[WHAT YOU HAVE TO DO]
Your output should be the lines of the entries below, exactly, from the first one through the line that holds "Select the active 1W weekly interval".

···

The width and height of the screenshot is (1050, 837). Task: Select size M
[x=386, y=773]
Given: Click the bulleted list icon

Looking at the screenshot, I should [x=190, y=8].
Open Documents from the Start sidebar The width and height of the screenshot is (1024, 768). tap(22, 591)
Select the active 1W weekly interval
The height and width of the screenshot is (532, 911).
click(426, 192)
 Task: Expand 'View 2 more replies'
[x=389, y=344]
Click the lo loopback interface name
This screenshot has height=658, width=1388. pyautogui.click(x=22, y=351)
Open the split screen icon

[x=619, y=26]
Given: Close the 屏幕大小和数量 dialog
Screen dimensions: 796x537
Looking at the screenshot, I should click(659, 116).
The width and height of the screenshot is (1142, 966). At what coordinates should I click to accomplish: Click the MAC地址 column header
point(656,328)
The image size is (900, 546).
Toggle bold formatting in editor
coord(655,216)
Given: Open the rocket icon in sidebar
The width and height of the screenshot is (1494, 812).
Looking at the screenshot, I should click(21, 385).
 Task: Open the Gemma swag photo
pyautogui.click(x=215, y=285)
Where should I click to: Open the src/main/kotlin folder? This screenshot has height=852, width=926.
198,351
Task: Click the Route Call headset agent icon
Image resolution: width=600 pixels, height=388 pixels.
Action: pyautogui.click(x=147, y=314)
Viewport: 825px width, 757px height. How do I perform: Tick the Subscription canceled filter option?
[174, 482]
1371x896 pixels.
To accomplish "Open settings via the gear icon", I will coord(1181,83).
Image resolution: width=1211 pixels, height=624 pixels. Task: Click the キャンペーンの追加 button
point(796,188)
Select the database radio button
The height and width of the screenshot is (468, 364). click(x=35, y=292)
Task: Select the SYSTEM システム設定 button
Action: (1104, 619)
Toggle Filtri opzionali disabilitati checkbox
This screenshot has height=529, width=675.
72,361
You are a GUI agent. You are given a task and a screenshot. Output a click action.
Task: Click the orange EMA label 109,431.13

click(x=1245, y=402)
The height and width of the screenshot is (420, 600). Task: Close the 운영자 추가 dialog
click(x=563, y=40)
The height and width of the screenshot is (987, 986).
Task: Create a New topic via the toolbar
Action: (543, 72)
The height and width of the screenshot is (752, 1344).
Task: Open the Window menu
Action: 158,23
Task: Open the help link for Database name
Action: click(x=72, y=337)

···

[EXERCISE OUTPUT]
The width and height of the screenshot is (1050, 837). Task: Select size M
[x=386, y=773]
Given: Click the bulleted list icon

Looking at the screenshot, I should [x=190, y=8].
Open Documents from the Start sidebar The width and height of the screenshot is (1024, 768). tap(22, 591)
Select the active 1W weekly interval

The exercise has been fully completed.